Code of Statistical Practice

The ESTDatS Lab advocates the interpretation of statistical research findings in the context under which the data and scientific questions both arise. For example, there is almost never any context under which a hypothesis test is justified at a 5% significance level when the study involves, say, n=3 or n=10⁶ independent observations.

Fisheries scientists Midway & Daugherty (2025) identify major pitfalls when reporting statistical results in science (not just fisheries), and discuss some preventative measures. For example, "[n]ever use a model you cannot understand."

While the proper application of statistical principles may require a deep understanding of all types of data structures and the scientific context at hand, the improper usage of p-values and associated hypothesis testing is more straightforward to avoid:

1. Which is H₀, which is H_a?

H₀ represents the status quo, and should remain so unless your data indicate otherwise. Thus, hypothesis testing is all about H_a — you use data as evidence to add weight to H_a, but this evidence may or may not be enough to topple the status quo.
Disagreement between data and H₀ alone may not be enough to reject H₀. (a) Disagreement between data and H₀ and (b) agreement between data and H_a together form the basis of rejecting H₀.
It is statistically illegal to construct H₀ and H_a based on the current data which will be used again to conduct the test — double-dipping^# may constitute scientific fraud.
When in doubt, ask a professional statistician for advice.

2. At what significance level?

The level α (alpha) must be prespecified prior to inspecting the data,^@ and should be context specific.
When in doubt, ask a professional statistician for advice.

3. But scientifically I know H₀ should be rejected even if my data tell me otherwise. Now what?

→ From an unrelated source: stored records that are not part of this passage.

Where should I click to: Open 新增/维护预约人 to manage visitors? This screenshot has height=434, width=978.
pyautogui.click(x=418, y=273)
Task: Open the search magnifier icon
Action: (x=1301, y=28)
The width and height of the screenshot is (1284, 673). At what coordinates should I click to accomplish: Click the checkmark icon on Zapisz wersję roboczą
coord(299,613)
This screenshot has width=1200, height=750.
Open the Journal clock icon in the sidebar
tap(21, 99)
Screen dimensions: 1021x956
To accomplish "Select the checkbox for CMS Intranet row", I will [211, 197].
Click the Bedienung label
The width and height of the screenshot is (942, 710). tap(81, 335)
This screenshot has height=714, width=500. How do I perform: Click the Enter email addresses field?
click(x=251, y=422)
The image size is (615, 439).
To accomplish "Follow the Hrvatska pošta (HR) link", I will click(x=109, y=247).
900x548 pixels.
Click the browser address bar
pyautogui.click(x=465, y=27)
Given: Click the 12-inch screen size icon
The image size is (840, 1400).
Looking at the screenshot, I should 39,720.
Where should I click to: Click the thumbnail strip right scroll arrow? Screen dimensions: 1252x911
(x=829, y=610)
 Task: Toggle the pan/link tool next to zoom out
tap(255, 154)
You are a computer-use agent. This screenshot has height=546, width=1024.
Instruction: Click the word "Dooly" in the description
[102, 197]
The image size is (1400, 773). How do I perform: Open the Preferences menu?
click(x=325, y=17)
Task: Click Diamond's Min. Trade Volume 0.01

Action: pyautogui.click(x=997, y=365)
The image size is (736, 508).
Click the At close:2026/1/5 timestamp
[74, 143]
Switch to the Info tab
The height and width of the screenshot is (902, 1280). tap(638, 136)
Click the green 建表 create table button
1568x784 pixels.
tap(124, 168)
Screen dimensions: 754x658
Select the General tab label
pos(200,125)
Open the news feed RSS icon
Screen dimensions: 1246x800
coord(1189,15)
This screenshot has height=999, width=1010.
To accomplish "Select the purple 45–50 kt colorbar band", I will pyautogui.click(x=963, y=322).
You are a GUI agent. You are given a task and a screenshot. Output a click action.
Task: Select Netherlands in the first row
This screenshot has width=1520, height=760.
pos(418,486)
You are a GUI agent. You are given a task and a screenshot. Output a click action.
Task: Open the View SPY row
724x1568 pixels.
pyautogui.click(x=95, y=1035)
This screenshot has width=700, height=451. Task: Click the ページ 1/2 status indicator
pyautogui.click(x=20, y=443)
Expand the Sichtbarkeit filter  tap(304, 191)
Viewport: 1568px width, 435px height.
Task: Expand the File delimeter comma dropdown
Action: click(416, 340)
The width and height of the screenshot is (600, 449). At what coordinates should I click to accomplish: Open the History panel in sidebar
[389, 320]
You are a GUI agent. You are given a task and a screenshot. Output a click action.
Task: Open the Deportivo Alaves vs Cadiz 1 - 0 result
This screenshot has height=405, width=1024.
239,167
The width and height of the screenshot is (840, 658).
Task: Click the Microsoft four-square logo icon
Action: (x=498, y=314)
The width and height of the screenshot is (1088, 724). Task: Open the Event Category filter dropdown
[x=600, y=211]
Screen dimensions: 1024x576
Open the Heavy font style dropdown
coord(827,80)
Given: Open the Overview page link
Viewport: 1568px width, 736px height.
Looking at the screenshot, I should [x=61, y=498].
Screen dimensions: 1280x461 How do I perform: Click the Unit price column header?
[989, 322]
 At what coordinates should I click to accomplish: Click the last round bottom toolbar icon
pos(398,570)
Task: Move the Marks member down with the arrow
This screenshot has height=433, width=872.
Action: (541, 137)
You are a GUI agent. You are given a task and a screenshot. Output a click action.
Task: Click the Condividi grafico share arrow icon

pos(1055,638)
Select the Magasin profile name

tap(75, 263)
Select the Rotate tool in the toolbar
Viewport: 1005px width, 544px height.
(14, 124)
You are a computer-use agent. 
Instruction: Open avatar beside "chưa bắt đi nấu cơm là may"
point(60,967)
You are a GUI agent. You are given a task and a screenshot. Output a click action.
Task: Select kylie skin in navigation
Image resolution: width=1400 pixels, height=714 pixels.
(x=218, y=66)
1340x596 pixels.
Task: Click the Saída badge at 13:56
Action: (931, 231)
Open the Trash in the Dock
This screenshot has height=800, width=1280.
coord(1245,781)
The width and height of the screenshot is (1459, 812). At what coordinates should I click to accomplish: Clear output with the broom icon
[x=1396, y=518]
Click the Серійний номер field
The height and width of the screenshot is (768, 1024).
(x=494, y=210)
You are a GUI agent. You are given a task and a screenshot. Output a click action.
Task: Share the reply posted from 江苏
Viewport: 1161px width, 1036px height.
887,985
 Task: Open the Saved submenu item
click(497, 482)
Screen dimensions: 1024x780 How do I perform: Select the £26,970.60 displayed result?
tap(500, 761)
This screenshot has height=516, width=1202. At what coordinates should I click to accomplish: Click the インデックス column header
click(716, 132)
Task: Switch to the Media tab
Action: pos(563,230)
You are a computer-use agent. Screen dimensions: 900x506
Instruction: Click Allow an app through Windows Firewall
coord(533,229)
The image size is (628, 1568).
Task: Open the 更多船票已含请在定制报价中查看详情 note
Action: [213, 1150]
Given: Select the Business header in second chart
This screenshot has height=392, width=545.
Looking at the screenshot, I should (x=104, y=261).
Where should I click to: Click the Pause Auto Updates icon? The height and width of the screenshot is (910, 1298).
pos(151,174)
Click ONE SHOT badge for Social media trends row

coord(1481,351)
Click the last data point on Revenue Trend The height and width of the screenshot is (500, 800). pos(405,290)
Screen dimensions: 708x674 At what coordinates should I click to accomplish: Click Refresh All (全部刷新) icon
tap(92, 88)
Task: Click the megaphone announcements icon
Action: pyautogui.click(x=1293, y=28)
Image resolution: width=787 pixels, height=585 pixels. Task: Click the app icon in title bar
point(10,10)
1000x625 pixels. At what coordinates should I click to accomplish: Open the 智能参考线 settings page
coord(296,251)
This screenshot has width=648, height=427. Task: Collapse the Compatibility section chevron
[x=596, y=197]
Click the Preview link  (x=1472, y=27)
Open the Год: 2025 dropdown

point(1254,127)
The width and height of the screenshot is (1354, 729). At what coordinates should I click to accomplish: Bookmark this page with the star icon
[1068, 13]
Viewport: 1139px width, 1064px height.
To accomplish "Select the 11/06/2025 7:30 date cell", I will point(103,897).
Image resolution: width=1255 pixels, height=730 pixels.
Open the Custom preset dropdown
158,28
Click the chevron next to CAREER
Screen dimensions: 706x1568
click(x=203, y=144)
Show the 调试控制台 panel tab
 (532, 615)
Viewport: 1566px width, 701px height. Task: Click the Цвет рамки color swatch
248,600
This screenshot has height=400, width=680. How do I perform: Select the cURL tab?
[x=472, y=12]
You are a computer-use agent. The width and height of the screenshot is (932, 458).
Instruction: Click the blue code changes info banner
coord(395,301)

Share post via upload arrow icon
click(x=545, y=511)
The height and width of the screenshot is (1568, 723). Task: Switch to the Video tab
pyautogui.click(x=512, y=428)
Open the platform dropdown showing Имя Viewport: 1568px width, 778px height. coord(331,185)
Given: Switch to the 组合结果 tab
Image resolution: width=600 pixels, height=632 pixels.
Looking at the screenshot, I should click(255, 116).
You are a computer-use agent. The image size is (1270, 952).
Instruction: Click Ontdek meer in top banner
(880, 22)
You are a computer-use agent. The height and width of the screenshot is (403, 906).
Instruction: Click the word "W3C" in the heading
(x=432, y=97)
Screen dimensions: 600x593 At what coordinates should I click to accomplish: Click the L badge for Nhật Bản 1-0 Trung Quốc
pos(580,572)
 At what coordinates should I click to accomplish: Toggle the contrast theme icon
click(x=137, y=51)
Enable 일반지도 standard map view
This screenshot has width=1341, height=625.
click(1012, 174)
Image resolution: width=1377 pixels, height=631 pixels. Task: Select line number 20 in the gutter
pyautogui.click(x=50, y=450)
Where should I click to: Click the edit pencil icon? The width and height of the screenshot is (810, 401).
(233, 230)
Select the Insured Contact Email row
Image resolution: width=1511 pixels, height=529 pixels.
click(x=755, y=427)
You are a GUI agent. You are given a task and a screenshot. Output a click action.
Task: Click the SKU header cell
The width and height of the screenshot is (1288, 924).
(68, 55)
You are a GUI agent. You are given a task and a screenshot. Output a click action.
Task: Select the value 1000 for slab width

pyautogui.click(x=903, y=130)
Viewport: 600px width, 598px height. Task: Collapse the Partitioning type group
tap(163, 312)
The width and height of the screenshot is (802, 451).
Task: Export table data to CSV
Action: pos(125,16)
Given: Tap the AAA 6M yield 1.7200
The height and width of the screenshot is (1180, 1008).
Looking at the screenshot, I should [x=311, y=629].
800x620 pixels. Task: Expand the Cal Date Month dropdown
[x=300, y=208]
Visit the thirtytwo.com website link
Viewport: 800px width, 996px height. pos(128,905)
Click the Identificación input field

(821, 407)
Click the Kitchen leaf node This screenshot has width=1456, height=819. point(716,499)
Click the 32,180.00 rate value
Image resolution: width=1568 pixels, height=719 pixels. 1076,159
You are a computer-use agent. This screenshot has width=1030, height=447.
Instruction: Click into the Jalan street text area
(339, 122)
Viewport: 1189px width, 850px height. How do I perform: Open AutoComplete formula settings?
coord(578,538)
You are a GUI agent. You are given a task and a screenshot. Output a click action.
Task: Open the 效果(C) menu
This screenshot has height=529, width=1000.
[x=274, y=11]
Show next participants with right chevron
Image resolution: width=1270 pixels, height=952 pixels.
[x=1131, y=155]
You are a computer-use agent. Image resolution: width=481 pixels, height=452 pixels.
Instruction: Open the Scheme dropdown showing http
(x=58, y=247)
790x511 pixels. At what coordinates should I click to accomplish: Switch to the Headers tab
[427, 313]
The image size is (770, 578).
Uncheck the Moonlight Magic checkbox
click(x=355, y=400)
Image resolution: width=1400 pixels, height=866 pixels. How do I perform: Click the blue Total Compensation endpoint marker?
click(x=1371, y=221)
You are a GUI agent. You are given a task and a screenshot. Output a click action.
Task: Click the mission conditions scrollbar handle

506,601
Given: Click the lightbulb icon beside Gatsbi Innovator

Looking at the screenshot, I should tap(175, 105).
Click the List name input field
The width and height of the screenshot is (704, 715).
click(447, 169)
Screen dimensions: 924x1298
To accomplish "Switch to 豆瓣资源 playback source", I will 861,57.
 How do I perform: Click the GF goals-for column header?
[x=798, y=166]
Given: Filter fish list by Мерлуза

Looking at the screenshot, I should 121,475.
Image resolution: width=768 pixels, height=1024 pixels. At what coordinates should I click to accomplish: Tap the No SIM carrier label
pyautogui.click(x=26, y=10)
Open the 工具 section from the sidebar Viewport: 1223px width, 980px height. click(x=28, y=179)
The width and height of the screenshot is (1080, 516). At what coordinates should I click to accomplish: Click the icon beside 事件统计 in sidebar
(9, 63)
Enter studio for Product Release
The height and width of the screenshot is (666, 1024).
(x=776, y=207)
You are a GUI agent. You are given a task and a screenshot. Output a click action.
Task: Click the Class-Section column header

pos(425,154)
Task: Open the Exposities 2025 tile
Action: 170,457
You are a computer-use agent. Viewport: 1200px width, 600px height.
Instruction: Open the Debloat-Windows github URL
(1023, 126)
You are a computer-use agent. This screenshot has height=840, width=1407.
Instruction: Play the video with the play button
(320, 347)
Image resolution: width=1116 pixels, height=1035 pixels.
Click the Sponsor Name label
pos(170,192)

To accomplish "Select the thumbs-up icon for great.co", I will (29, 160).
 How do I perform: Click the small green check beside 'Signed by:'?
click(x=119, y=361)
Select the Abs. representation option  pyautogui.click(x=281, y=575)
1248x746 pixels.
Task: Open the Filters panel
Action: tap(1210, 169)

In light of #1.3, the statistically legal approach is to construct a new set of H₀ and H_a (possibly based on the current data), after which you collect brand new data, then test the new H₀ and H_a with the brand new data, then finally report the two sets of test results in the same report. Cherry picking^& may constitute scientific fraud.
Bayesian statisticians typically don’t employ hypothesis tests, because Bayesian inference can automatically integrate presumed scenarios into the estimator, and uncertainty is communicated as probabilities.⁺ Ask a professional Bayesian for advice.